Lake Forest College is pleased to announce a new $800,000, four-year grant from The Andrew W. Mellon Foundation to involve students and faculty in urban archeological digs in Chicago, and in complementary coursework in various disciplines. 

The grant is designed to produce digital applications for the public to use in learning about the building sites and Chicago culture from the relevant time periods. 

“This project is both physical and digital,” said program director and Associate Dean of the Faculty Davis Schneiderman. “We are unearthing the past from the ground as urban archaeologists; studying it as historians, musicians, literary critics, and more; and transforming the results for the readers, viewers, and users of the future.”  

Inspired by current and potential excavations at key architectural sites in Chicago, the initiative will reveal the cultural context of one or more such sites by developing and exposing connections among literature, art, social and political events. The project will employ digital humanities tools in the documentation and preservation of project materials and research, and will produce digital products and educational materials for use in extensive public educational outreach. These digital products will include mobile interactive platforms and comprehensive web archives of the cultural materials, which will be maintained by the College and one or more of our institutional partners after the end of the project.
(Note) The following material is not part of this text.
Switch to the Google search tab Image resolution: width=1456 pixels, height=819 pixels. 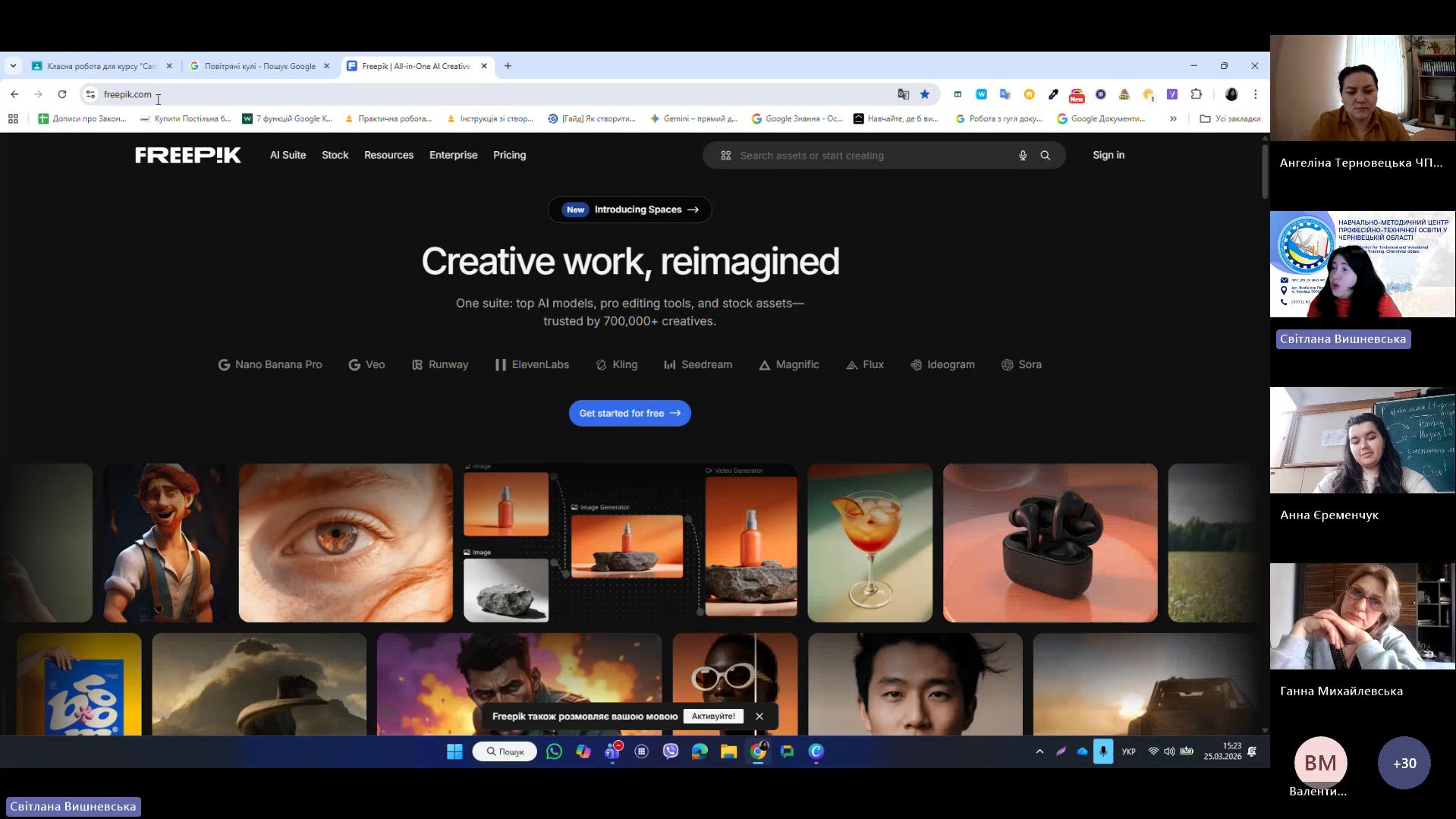pyautogui.click(x=259, y=66)
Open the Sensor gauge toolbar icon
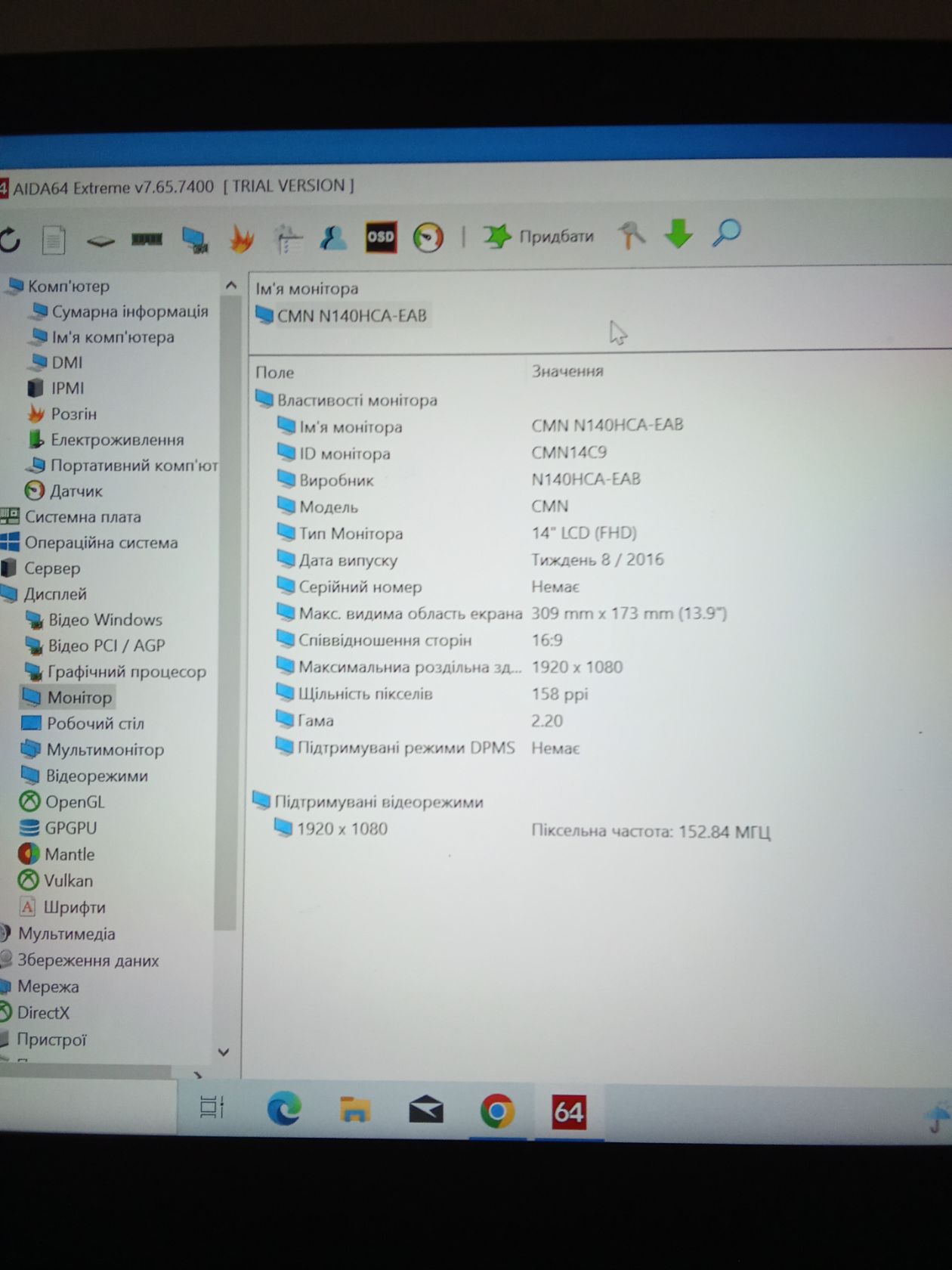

Administered by the Lake Forest College Center for Chicago Programs, the first project will be a summer Archeological Field School at the Charnley-Persky House in Chicago, where the grounds of the National Historic Landmark designed by Louis Sullivan and Frank Lloyd Wright still contain many artifacts, site elements, and history waiting to be unearthed.

Urban archaeologist and Assistant Professor of Sociology and Anthropology Rebecca Graff will lead a series of archeological excavations at the house, which is located at 1365 N. Astor Street in Chicago’s Gold Coast neighborhood. The structure is home to the Society of Architectural Historians (SAH), one of several project partners.

“Urban archaeology allows us to bring the past to light in ways that inform our present understandings of our great American cities,” said Graff. “Chicago deserves to have its stories told before we lose them to construction and development. This initiative will help connect people to the history right under their feet, informing the daily lives of Chicagoans past, present, and future.”

Pauline Saliga, Executive Director, Society of Architectural Historians, sees similar opportunities: “We look forward to working with Professor Graff and her students to unearth new household artifacts and to use them to interpret life in 19th century Chicago. As a learned society, SAH recognizes the importance of such cooperative ventures that are rooted in serious research and are opportunities to mentor undergraduates in the art of critical thinking.”

In addition to the SAH, Lake Forest anticipates collaborating with several Chicago-area partners including the Chaddick Institute for Metropolitan Studies at DePaul University, and the Chicago Park District, among others.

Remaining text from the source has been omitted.